Петроград 1918 и 1919 годов выглядел городом-призраком. Блестящая недавно столица Империи вымерла. В несколько раз сократилось население: многие оказались по разные стороны фронтов Гражданской войны, кто-то ринулся в Москву – в создаваемые правительственные учреждения новой власти, кто-то спешно эмигрировал, а кто-то подался в провинцию – поближе к естественным источникам продовольствия. В городе царили разруха и голод, величественные здания не отапливались. Ощущение призрачности усиливалось зимой: по пустынным улицам лишь мела белая поземка. Мыслимо ли, что в этом городе кто-то мог заниматься балетом?.. Даже идеология отступала на второй план (а государству пролетарской диктатуры буржуазно-аристократическое искусство, конечно, было чуждо). Без отопления, электричества, без более или менее нормального питания ни артист не может заниматься и репетировать, ни сложную театральную постановку нельзя собрать и показать на сцене. Однако в эти годы давалось около сотни балетных спектаклей в сезон. Продолжало работать балетное училище, переименованное (как и театры) из «императорского» в «государственное».
Исключительная профессиональная самоотверженность деятелей петроградского балета – всех, до последнего артиста кордебалета, до младшего ученика школы, – и преданность их своему делу спасли хрупкое искусство. Артисты трудились, выходили на сцену несмотря ни на что. Закройся театр хотя бы на пару лет, было бы утрачено всё: традиции, школа, репертуар, ведь хореографическое искусство существует исключительно в живом театральном процессе.
Первые послереволюционные годы в петроградском балете была значительная (и естественная) текучка кадров. Несколько раз менялись руководители труппы, пока в 1922 году ее не возглавил Федор Лопухов. Один за другим покидали Россию и опытные, и молодые, подающие надежды артисты. Спесивцева в начале 1920-х годов выступала в Петрограде наездами. Основная нагрузка легла на плечи нескольких солистов.
Балеринский репертуар в основном делили Елена Люком и Елизавета Гердт – выпускницы класса Фокина 1908-09 годов, уверенно заявившие о себе еще до революции и бывшие прямыми противоположностями в творчестве. Люком, артистка интуитивного склада, пленяла почти детской беззащитностью, трепетностью, мелодраматизмом. Гердт (дочь премьера Императорского балета Павла Гердта) танцевала холодно, идеально по форме и академически безупречно, за что ее не раз сравнивали со сверкающим бриллиантом. Люком танцевала до 1941 года, после стала одним из самых уважаемых репетиторов ленинградского балета. Гердт ушла со сцены ровно по прошествии 20 лет карьеры, занялась педагогикой и, оказавшись в Москве, выучила Майю Плисецкую и Екатерину Максимову.

Материал:

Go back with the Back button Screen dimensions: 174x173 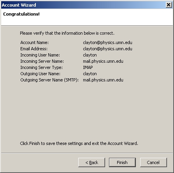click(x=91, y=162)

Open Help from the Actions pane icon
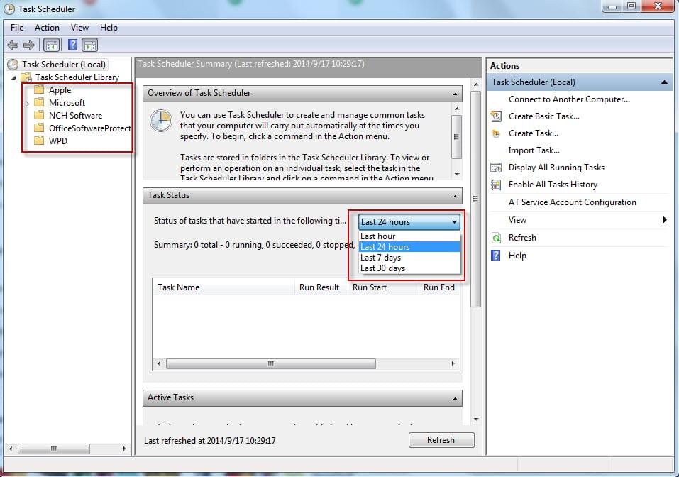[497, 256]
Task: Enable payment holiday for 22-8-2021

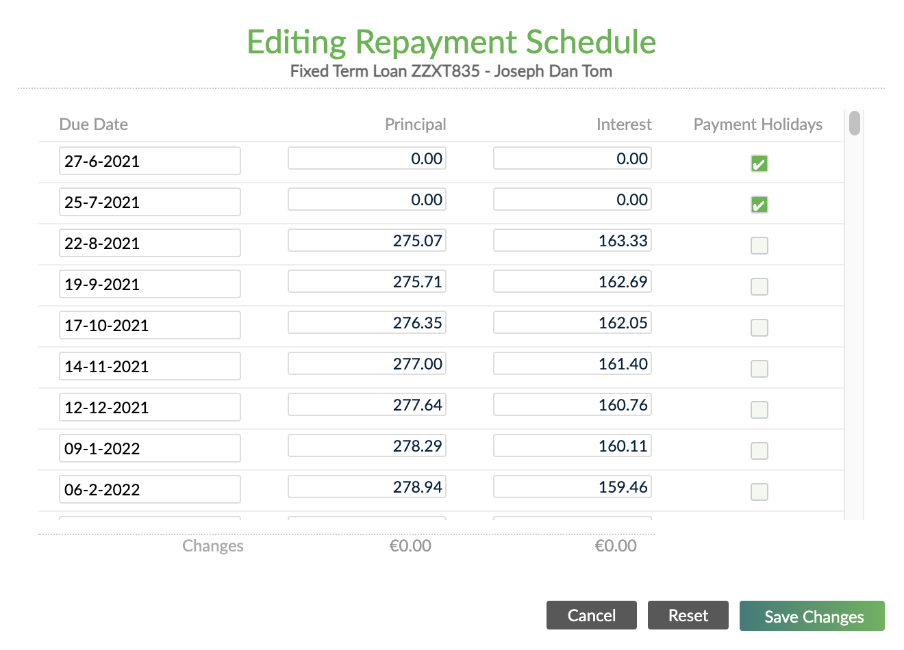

...

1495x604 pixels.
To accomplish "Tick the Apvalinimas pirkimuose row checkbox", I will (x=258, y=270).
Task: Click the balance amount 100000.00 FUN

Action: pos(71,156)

Набор заданий:
1. Ответьте по тексту о петроградском балете:
(а) Около скольких балетных спектаклей давалось за сезон в те годы?
(б) В каком году труппу возглавил Федор Лопухов?
(в) Кого выучила Гердт в Москве?
2. Повторите без изменений часть текста о петроградском балете от слов «Балеринский репертуар в» до слов «и Екатерину Максимову.».
3. Подхватите текст о петроградском балете и продолжите его после последнего предложения.
Строки для этой работы не понадобятся.

Ответы ниже:
1.
(а) Около сотни.
(б) В 1922 году.
(в) Майю Плисецкую и Екатерину Максимову.

2.
Балеринский репертуар в основном делили Елена Люком и Елизавета Гердт – выпускницы класса Фокина 1908-09 годов, уверенно заявившие о себе еще до революции и бывшие прямыми противоположностями в творчестве. Люком, артистка интуитивного склада, пленяла почти детской беззащитностью, трепетностью, мелодраматизмом. Гердт (дочь премьера Императорского балета Павла Гердта) танцевала холодно, идеально по форме и академически безупречно, за что ее не раз сравнивали со сверкающим бриллиантом. Люком танцевала до 1941 года, после стала одним из самых уважаемых репетиторов ленинградского балета. Гердт ушла со сцены ровно по прошествии 20 лет карьеры, занялась педагогикой и, оказавшись в Москве, выучила Майю Плисецкую и Екатерину Максимову.

3.
Талантливому выпускнику Петроградского балетного училища 1918 года Борису Шаврову судьба не дала времени на раскачку. Обширный премьерский репертуар достался ему почти сразу. Великолепный партнер и вдумчивый актер, Шавров первым стал вносить черты психологизма в партии шаблонных, в общем-то, балетных принцев. В 1940-1950-е годы Шавров перешел на пантомимные роли (и исполнял их блистательно), несколько десятилетий успешно преподавал и репетировал.
Рядом с Люком, Гердт, Шавровым были и другие талантливые мастера, но именно это трио не просто впечатало свои имена в эпоху, но обеспечило связь времен.
Петроградским-ленинградским балетом все 1920-е годы руководил Федор Васильевич Лопухов. Человек непростого характера и длинной, богатой на события, взлеты и падения, творческой биографии, Лопухов умел соединить радикальные эксперименты и пиетет к классическому наследию.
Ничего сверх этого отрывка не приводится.